### Given text ###
1973-74 911 RS – The First 911 Based “Carrera”

This is how I remember it…  When I was a kid, I liked Porsche’s – a lot.  They were hand made, they were brilliantly elegant in their simplicity, they were fun, and they were cool – Steve McQueen cool.

I loved those cars from an early age, but it took a while for me to appreciate the importance of Porsche.  Now, I believe that not having Porsche in sports car racing would be like not having both the New York Yankees and Boston Red Sox, no Babe Ruth, no Hank Aaron.  It would be as if there was no Green Bay Packers, no San Francisco 49ers, no Vince Lombardi, no Joe Namath.  You get the point…

With my Dad and “The Speedster”

The first cars I loved were the 356’s (the un-enlightened referred to them as bathtubs).  They included Speedsters, Coupes, Cabriolets and once in a while you would see the most beautiful Porsche of all, a 550. A 550 is famous as the type of car James Dean died in.  The 550 was ages ahead of its time.  It appeared in the early 1950’s as a mid-engine sports car with a small 4 cam motor (dual overhead cams, times two), and it was fast!!!  The 550 had great success in a most prestigious road race, La Carrera Panamericana.  This is how, and why, the name Carrera found its way into Porsche nomenclature.
### Data excerpt ###
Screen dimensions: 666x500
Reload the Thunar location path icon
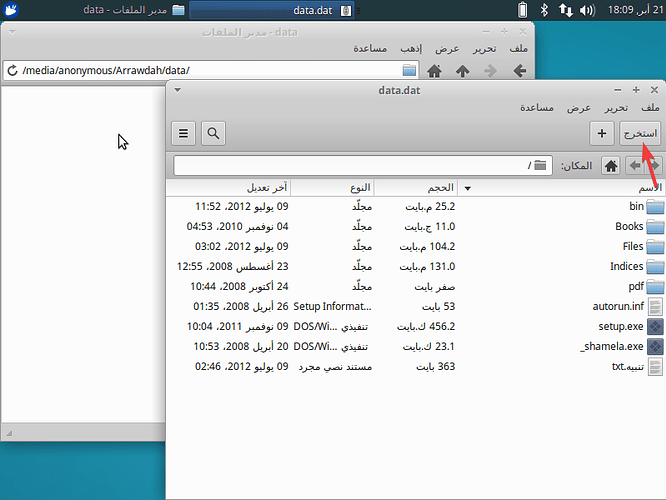pyautogui.click(x=13, y=71)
###
Write out the stretch of the Porsche text from "With my Dad" through "into Porsche nomenclature." word for word.

Answer for this exercise |
With my Dad and “The Speedster”

The first cars I loved were the 356’s (the un-enlightened referred to them as bathtubs).  They included Speedsters, Coupes, Cabriolets and once in a while you would see the most beautiful Porsche of all, a 550. A 550 is famous as the type of car James Dean died in.  The 550 was ages ahead of its time.  It appeared in the early 1950’s as a mid-engine sports car with a small 4 cam motor (dual overhead cams, times two), and it was fast!!!  The 550 had great success in a most prestigious road race, La Carrera Panamericana.  This is how, and why, the name Carrera found its way into Porsche nomenclature.